**Records to use:**
■ ■ ■ ■

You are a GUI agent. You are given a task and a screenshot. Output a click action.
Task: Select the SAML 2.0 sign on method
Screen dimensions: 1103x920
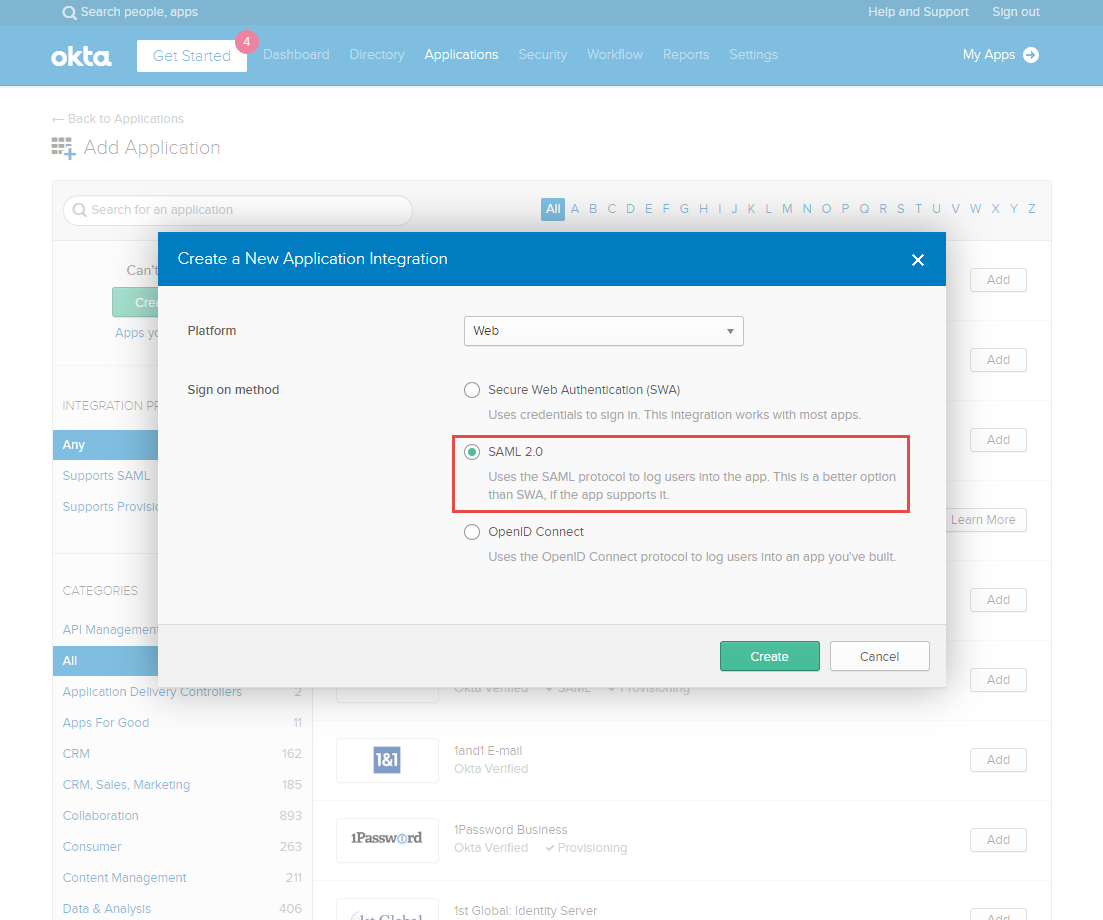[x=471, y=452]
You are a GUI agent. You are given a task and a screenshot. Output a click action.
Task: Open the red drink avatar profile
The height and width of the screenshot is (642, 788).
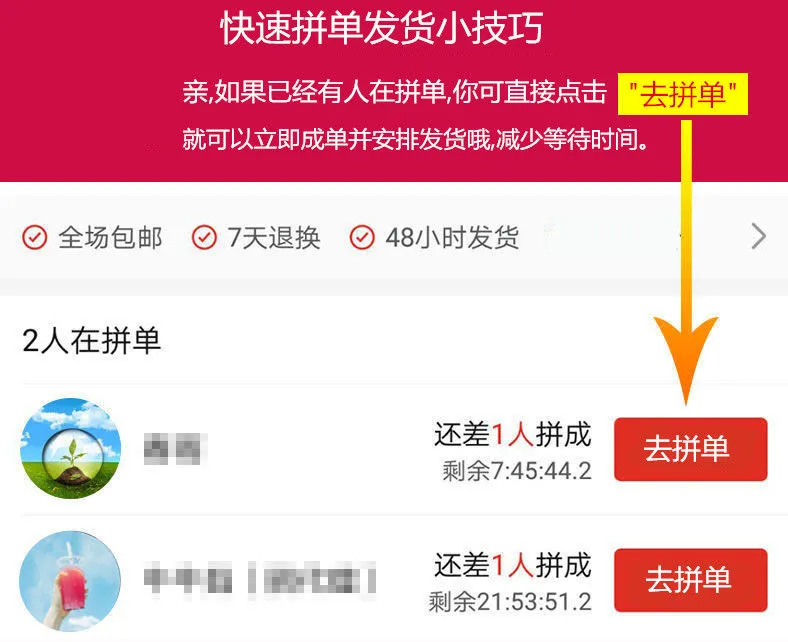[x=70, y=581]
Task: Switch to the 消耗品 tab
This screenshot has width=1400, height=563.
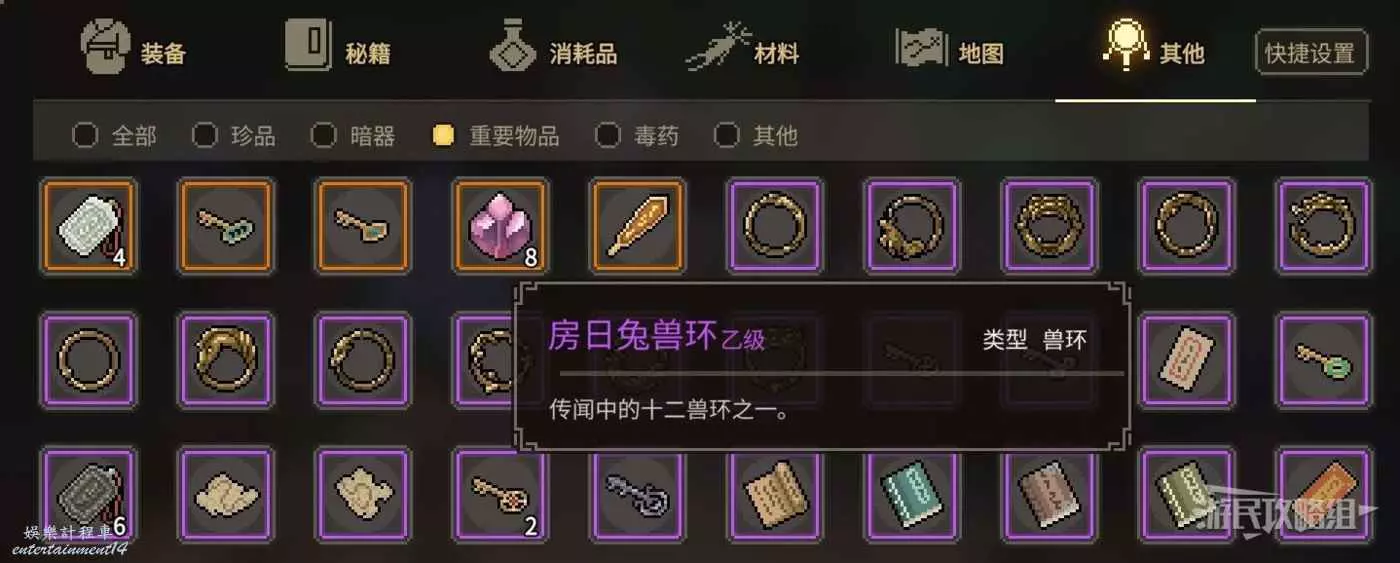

■ ■ ■ ■

The listing is to be repeated exactly, with its pictures removed.

**Reply to the exercise:**
You are a GUI agent. You are given a task and a screenshot. Output a click action.
Task: Select the SAML 2.0 sign on method
Screen dimensions: 1103x920
[x=471, y=452]
You are a GUI agent. You are given a task and a screenshot. Output a click action.
Task: Open the red drink avatar profile
The height and width of the screenshot is (642, 788).
[x=70, y=581]
Task: Switch to the 消耗品 tab
This screenshot has width=1400, height=563.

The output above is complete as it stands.